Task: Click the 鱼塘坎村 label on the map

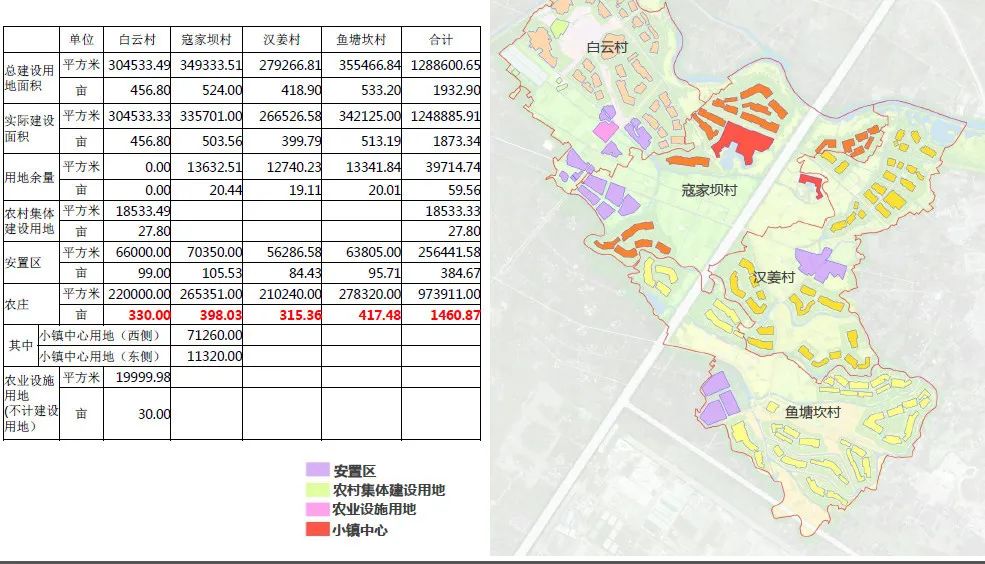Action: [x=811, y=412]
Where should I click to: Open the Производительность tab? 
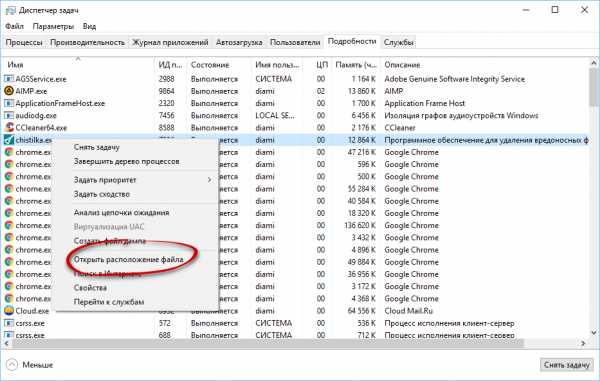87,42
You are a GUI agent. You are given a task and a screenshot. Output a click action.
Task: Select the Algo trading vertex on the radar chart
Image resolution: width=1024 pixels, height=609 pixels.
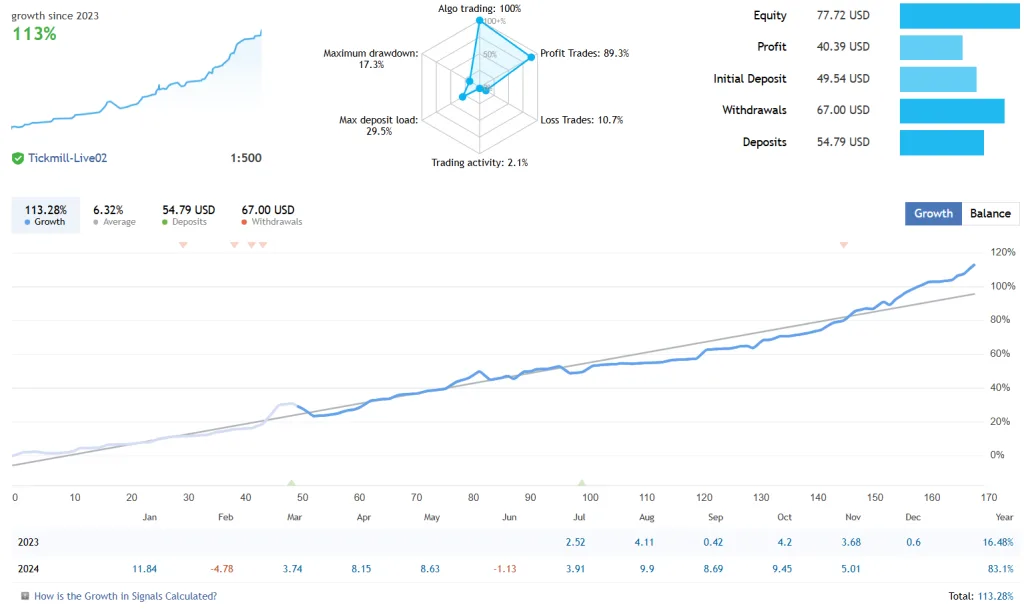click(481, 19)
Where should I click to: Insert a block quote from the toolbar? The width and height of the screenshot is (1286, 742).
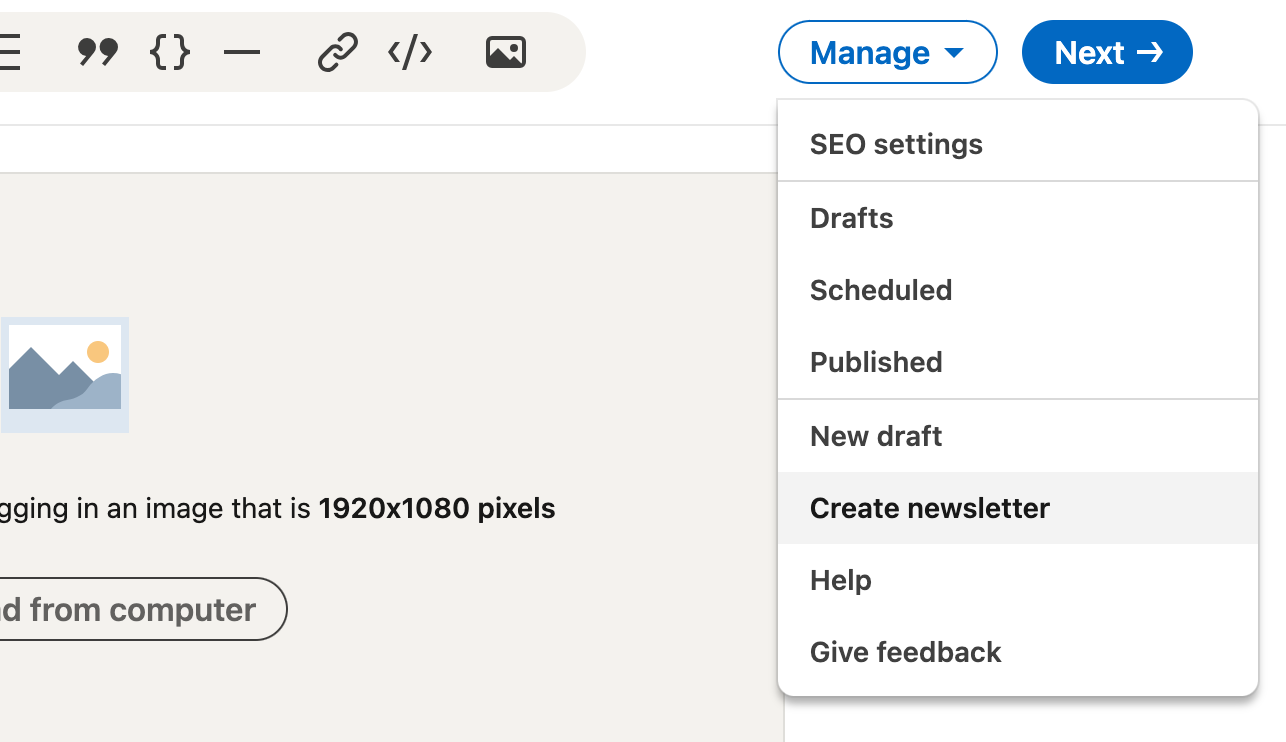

...

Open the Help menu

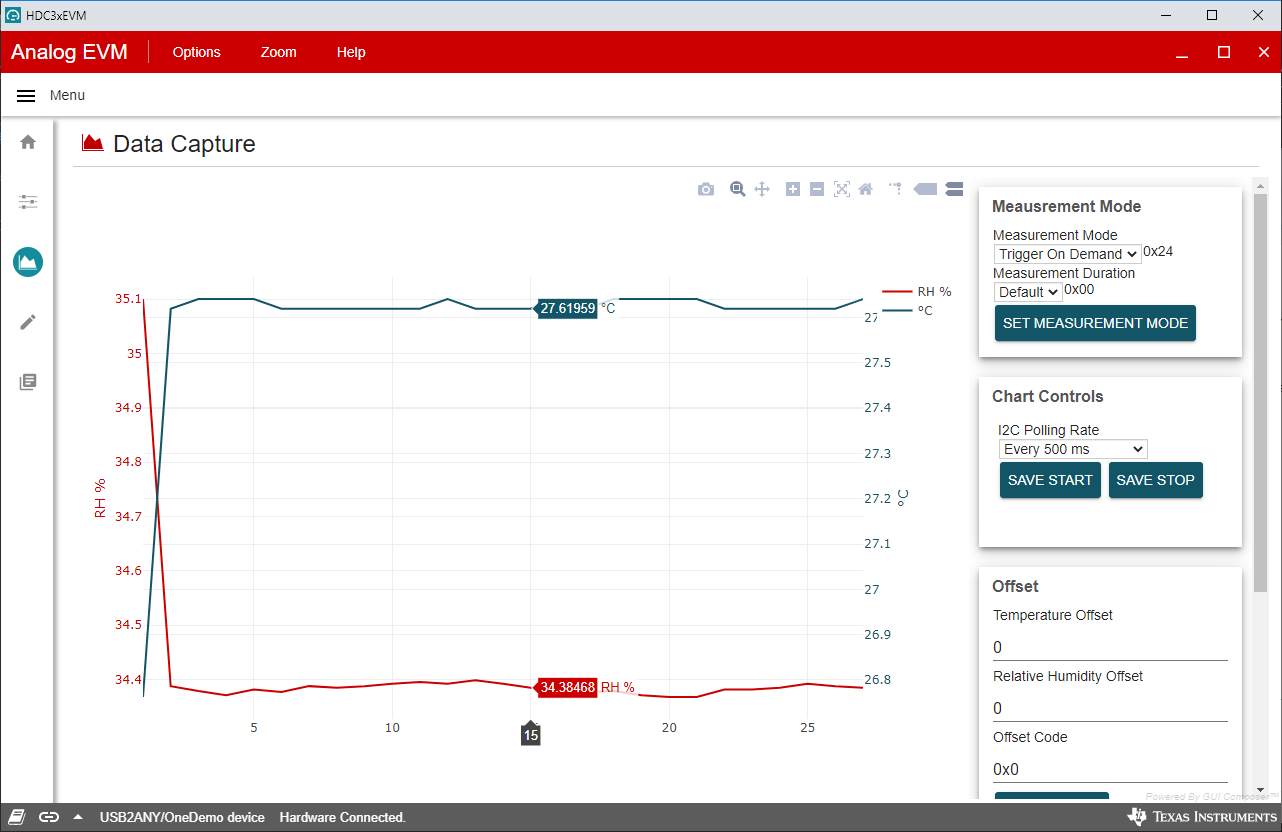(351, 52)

==

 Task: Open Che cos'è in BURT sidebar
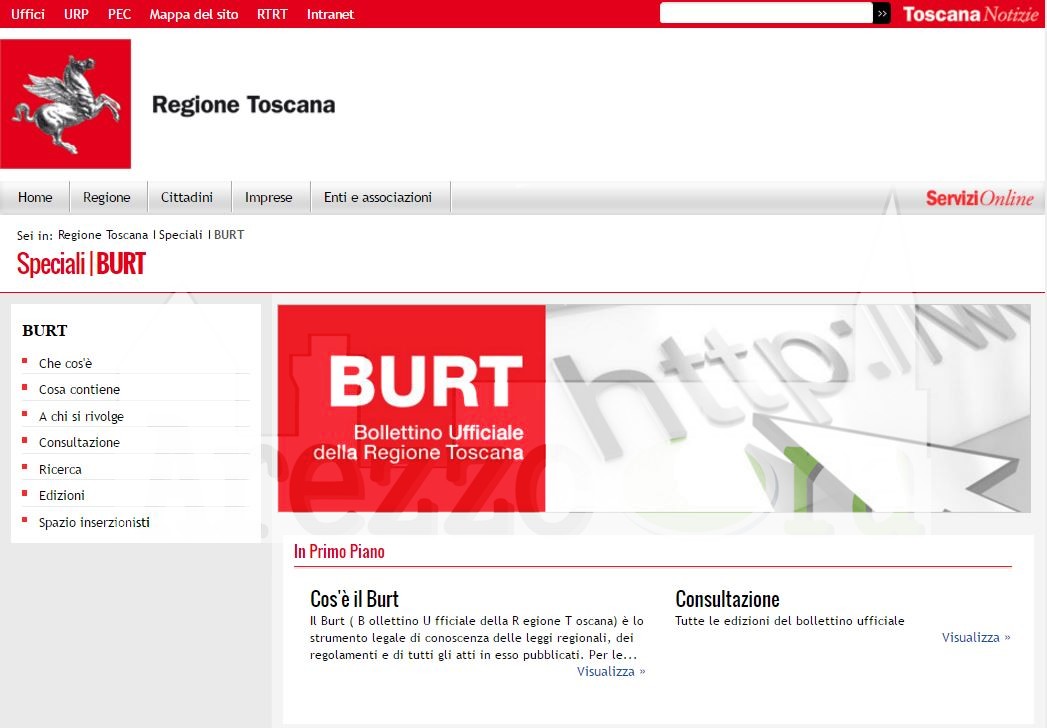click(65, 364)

**Instructions for the task:** Every line in the entries above that mentions the word "screenshot" must be shown.

**Written solution:**
You are a GUI agent. You are given a task and a screenshot. Output a click action.
Where should I click to: Insert a block quote from the toolbar? The width and height of the screenshot is (1286, 742).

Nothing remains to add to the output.